(Stored dataset items)
***
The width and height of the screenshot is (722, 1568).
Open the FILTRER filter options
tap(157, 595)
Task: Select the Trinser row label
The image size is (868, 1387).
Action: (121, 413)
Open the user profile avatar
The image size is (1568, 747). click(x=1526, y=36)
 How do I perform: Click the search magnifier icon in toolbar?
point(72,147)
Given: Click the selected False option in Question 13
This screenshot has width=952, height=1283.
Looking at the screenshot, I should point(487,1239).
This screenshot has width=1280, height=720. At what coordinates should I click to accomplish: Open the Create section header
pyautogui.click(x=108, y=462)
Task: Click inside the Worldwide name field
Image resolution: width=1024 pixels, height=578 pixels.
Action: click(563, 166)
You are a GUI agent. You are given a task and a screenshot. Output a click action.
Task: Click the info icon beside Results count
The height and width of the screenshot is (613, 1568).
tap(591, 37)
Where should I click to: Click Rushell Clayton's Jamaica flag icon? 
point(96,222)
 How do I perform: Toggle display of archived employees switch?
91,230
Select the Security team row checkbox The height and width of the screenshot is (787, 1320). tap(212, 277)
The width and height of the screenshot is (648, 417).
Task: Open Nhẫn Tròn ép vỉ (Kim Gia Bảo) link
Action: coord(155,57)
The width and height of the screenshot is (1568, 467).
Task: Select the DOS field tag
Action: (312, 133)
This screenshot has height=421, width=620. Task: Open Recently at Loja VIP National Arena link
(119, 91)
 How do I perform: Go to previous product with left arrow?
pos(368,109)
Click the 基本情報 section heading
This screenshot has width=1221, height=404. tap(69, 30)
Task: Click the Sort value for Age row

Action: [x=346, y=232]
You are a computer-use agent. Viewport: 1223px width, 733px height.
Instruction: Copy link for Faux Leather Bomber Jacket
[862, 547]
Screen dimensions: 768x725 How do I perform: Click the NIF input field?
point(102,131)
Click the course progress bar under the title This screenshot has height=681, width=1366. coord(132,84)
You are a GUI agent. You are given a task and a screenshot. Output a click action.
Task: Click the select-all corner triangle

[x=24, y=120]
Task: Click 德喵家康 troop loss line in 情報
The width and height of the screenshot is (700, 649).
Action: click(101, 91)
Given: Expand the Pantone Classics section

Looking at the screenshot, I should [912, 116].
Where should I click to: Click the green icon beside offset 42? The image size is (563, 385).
***
• About this task: Repeat all of the records verbatim, leaving nothing out.

• Solution to the problem:
The width and height of the screenshot is (722, 1568).
Open the FILTRER filter options
tap(157, 595)
Task: Select the Trinser row label
The image size is (868, 1387).
Action: (121, 413)
Open the user profile avatar
The image size is (1568, 747). click(x=1526, y=36)
 How do I perform: Click the search magnifier icon in toolbar?
point(72,147)
Given: Click the selected False option in Question 13
This screenshot has width=952, height=1283.
Looking at the screenshot, I should point(487,1239).
This screenshot has width=1280, height=720. At what coordinates should I click to accomplish: Open the Create section header
pyautogui.click(x=108, y=462)
Task: Click inside the Worldwide name field
Image resolution: width=1024 pixels, height=578 pixels.
Action: click(563, 166)
You are a GUI agent. You are given a task and a screenshot. Output a click action.
Task: Click the info icon beside Results count
The height and width of the screenshot is (613, 1568).
tap(591, 37)
Where should I click to: Click Rushell Clayton's Jamaica flag icon? 
point(96,222)
 How do I perform: Toggle display of archived employees switch?
91,230
Select the Security team row checkbox The height and width of the screenshot is (787, 1320). tap(212, 277)
The width and height of the screenshot is (648, 417).
Task: Open Nhẫn Tròn ép vỉ (Kim Gia Bảo) link
Action: coord(155,57)
The width and height of the screenshot is (1568, 467).
Task: Select the DOS field tag
Action: (312, 133)
This screenshot has height=421, width=620. Task: Open Recently at Loja VIP National Arena link
(119, 91)
 How do I perform: Go to previous product with left arrow?
pos(368,109)
Click the 基本情報 section heading
This screenshot has width=1221, height=404. tap(69, 30)
Task: Click the Sort value for Age row

Action: [x=346, y=232]
You are a computer-use agent. Viewport: 1223px width, 733px height.
Instruction: Copy link for Faux Leather Bomber Jacket
[862, 547]
Screen dimensions: 768x725 How do I perform: Click the NIF input field?
point(102,131)
Click the course progress bar under the title This screenshot has height=681, width=1366. coord(132,84)
You are a GUI agent. You are given a task and a screenshot. Output a click action.
Task: Click the select-all corner triangle

[x=24, y=120]
Task: Click 德喵家康 troop loss line in 情報
The width and height of the screenshot is (700, 649).
Action: click(101, 91)
Given: Expand the Pantone Classics section

Looking at the screenshot, I should [912, 116].
Where should I click to: Click the green icon beside offset 42? The image size is (563, 385).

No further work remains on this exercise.